Goodwin uses products like cannabis-infused lotion to manage chronic pain.

“It allows both my mental health and pain levels to live -- you live a normal life,” he explained. "I’m not running around, as they say, ‘high’… This is CBD, non-psychoactive.”

While recreational cannabis users can shop around, medical users are somewhat more limited as they can only buy marijuana products from specific licensed producers if they want their health insurance to cover it. When their preferred strain or product is not available, they are simply out of luck.

Health Canada admits that there have been localized shortages since legalization went into effect on Oct. 17 and it expects them to continue for months.
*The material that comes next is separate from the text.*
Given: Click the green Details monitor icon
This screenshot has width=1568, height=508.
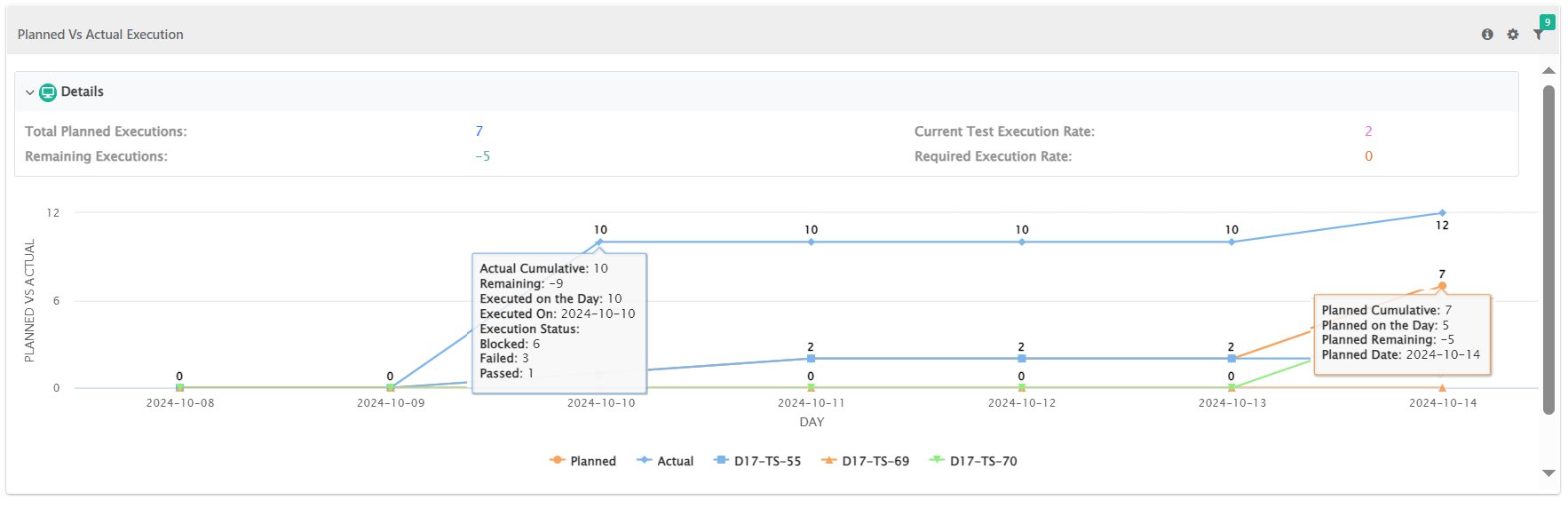Looking at the screenshot, I should point(48,92).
Overwhelmed distributors and rotating Canada Post strikes have also led to shipment delays.

Meanwhile, cannabis producers and distributors claim that they are ramping up production and shipments to meet an overwhelming demand that appears to have been grossly underestimated.

“The restriction on the amount of your medicine that you can purchase in any 30-day period has been removed,” cannabis lawyer Trina Fraser explained to CTV News. “So in some cases, that’s maybe led to some producers not forecasting accurately what the demand for medical products would be.”

Medical users, however, say that adding more supply will not be enough. Many are now urging the federal government to create tougher regulations that protect and prioritize the supply for the medical market.

James O’Hara serves as the president and CEO of the non-profit advocacy group, Canadians for Fair Access to Medical Marijuana.

“There’s a lot of patients, frankly, who are suffering from anxiety today and this constraint in supply contributes to that anxiety,” O’Hara told CTV News.